[[ Data under study open ]]

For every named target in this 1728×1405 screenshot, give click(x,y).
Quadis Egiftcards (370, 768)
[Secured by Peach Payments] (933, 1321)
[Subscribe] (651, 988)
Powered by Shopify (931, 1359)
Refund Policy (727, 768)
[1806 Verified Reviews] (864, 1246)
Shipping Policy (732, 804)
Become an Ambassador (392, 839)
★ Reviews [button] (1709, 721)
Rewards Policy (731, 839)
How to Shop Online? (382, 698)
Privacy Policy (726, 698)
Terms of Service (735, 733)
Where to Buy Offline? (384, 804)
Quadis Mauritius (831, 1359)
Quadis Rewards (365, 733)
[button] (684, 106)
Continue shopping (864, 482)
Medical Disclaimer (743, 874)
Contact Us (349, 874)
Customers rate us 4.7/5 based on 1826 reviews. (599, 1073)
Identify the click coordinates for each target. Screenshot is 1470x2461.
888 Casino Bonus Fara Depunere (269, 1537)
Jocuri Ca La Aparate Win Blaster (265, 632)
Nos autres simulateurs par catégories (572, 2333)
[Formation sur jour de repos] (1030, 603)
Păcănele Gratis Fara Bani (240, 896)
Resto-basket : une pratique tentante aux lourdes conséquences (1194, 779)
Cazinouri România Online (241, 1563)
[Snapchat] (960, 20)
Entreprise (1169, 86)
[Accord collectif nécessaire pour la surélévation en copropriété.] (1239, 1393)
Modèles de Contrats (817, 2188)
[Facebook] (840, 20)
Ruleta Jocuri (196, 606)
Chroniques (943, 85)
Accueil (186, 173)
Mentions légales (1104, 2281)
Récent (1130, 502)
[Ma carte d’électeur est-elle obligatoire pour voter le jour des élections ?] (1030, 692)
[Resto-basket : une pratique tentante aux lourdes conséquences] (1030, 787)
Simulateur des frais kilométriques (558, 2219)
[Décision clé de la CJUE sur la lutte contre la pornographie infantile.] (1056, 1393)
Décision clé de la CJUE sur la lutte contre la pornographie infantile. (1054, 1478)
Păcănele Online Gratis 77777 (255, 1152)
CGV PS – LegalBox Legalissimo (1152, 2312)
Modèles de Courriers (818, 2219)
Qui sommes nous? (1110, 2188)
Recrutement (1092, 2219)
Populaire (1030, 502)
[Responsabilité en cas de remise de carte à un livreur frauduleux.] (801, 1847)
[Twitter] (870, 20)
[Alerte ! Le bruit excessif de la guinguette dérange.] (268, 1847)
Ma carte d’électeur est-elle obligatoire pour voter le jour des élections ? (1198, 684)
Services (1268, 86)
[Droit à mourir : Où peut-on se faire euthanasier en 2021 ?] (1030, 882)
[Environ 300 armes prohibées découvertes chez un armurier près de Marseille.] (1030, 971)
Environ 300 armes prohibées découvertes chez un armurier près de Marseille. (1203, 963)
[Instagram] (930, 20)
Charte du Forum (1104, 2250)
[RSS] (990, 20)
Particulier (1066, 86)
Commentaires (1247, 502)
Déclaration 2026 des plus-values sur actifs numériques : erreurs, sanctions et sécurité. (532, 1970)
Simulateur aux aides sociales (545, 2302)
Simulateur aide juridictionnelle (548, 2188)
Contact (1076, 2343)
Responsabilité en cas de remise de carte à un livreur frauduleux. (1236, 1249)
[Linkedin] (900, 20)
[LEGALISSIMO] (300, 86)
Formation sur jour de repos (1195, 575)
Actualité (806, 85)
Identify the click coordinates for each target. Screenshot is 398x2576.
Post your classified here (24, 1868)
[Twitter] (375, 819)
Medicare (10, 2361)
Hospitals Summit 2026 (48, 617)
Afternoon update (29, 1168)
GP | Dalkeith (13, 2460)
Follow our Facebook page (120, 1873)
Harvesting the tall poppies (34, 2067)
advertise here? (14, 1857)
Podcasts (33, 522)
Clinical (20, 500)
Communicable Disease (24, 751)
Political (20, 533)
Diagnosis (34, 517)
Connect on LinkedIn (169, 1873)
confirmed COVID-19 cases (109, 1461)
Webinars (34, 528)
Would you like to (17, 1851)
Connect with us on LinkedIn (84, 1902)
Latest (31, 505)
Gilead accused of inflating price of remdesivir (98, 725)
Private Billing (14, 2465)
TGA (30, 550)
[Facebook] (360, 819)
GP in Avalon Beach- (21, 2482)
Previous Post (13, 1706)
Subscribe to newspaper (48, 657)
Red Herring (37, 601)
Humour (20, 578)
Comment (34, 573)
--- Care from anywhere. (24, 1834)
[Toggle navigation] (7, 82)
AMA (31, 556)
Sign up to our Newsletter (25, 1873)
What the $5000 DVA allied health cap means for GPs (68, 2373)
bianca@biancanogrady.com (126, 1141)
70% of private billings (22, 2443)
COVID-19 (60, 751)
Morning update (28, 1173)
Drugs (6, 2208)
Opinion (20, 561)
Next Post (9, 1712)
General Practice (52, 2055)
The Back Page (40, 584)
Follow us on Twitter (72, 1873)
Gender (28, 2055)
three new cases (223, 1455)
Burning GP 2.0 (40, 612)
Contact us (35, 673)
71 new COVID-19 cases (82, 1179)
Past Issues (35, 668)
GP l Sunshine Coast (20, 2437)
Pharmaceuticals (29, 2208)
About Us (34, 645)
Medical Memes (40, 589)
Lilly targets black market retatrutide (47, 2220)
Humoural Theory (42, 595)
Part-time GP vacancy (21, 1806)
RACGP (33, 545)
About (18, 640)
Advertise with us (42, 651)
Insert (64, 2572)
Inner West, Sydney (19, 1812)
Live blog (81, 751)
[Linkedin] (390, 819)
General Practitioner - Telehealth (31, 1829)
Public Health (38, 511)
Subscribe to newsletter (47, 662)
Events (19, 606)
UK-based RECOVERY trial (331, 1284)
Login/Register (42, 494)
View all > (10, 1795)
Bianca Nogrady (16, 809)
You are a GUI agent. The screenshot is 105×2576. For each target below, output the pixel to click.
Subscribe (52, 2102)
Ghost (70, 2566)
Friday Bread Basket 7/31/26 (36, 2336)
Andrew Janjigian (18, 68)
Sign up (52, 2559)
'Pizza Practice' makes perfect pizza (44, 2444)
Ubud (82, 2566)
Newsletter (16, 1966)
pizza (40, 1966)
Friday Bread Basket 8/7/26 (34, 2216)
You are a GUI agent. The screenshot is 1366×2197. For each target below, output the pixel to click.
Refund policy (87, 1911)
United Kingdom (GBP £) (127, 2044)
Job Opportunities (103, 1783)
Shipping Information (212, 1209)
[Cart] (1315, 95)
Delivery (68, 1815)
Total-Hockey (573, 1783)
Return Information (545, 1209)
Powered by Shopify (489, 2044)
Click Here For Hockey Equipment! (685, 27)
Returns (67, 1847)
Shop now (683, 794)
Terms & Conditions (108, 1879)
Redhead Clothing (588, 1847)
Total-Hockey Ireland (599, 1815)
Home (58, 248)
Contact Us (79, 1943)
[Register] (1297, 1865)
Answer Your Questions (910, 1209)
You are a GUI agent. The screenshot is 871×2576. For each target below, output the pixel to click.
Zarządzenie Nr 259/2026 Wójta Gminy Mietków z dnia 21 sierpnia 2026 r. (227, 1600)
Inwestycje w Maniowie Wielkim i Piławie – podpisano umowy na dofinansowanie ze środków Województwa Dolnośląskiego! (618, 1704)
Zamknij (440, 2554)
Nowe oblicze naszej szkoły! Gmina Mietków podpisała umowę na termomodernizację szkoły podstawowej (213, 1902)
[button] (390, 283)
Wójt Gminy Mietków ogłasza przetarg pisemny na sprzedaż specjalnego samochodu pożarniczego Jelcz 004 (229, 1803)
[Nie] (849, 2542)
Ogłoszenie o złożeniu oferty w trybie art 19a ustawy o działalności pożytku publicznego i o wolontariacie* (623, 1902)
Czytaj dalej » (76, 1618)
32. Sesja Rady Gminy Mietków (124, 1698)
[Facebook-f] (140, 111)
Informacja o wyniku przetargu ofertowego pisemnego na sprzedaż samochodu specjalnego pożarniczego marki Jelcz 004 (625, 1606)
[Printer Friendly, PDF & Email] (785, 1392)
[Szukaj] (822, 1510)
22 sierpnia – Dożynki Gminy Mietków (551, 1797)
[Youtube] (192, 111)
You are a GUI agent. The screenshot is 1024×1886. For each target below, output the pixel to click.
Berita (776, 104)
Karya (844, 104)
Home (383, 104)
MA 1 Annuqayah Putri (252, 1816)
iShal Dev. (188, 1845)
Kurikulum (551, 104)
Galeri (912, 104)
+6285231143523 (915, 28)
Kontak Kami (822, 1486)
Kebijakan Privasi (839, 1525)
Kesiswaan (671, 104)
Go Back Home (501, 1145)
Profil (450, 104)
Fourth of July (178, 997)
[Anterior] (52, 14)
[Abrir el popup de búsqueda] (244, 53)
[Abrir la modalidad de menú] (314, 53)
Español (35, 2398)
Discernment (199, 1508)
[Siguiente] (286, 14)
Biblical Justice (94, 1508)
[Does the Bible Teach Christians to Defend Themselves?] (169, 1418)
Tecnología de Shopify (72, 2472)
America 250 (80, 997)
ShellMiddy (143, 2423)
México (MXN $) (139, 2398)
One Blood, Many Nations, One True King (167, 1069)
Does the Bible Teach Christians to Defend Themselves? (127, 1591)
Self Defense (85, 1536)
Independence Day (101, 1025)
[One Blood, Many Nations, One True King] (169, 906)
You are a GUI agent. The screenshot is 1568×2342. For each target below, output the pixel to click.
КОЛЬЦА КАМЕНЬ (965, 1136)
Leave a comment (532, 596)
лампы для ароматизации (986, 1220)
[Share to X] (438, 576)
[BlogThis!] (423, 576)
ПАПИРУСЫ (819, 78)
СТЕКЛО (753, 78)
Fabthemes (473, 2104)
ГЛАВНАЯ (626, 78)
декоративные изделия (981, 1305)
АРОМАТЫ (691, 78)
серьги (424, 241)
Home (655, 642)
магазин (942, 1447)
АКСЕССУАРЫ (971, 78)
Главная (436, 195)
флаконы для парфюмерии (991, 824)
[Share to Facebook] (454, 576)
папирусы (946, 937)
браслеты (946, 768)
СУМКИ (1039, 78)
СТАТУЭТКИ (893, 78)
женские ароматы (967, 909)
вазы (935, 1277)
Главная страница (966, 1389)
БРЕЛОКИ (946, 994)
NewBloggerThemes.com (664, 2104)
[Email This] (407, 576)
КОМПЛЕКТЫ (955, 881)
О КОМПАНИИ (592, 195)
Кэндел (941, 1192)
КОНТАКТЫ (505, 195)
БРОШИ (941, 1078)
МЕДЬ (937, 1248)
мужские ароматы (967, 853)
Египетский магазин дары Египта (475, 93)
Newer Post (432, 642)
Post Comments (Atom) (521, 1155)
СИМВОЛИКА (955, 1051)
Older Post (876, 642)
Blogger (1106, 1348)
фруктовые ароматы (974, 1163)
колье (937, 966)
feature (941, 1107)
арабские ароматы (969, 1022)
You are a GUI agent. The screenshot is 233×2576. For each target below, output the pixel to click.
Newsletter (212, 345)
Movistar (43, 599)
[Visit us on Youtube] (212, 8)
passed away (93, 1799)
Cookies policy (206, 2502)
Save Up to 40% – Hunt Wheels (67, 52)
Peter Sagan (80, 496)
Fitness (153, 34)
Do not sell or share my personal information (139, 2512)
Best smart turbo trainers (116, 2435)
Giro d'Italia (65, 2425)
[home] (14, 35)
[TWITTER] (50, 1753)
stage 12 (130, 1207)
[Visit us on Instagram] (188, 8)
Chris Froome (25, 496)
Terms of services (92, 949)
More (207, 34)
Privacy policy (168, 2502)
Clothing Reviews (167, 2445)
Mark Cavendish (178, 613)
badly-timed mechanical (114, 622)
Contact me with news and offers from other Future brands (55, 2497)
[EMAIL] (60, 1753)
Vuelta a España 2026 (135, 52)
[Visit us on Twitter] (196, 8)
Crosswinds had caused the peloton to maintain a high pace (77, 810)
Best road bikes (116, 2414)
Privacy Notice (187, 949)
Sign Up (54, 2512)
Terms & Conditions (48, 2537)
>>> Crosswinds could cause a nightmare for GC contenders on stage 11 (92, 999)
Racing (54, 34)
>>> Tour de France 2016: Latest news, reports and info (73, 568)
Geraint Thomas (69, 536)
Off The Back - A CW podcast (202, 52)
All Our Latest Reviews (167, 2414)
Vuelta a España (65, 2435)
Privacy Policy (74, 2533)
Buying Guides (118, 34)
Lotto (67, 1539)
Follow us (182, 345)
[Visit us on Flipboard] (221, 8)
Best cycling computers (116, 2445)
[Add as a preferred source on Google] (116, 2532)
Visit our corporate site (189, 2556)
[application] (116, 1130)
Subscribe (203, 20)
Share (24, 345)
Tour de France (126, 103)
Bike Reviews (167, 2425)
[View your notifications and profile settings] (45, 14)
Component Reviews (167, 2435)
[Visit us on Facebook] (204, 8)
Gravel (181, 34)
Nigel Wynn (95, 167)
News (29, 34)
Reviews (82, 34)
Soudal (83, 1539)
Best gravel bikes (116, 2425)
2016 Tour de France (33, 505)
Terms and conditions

[[ Data under study closed ]]

Problem details: Going line by line through the entries above, count each line that has the word "armurier", then state the count alone.

Result of the exercise: 2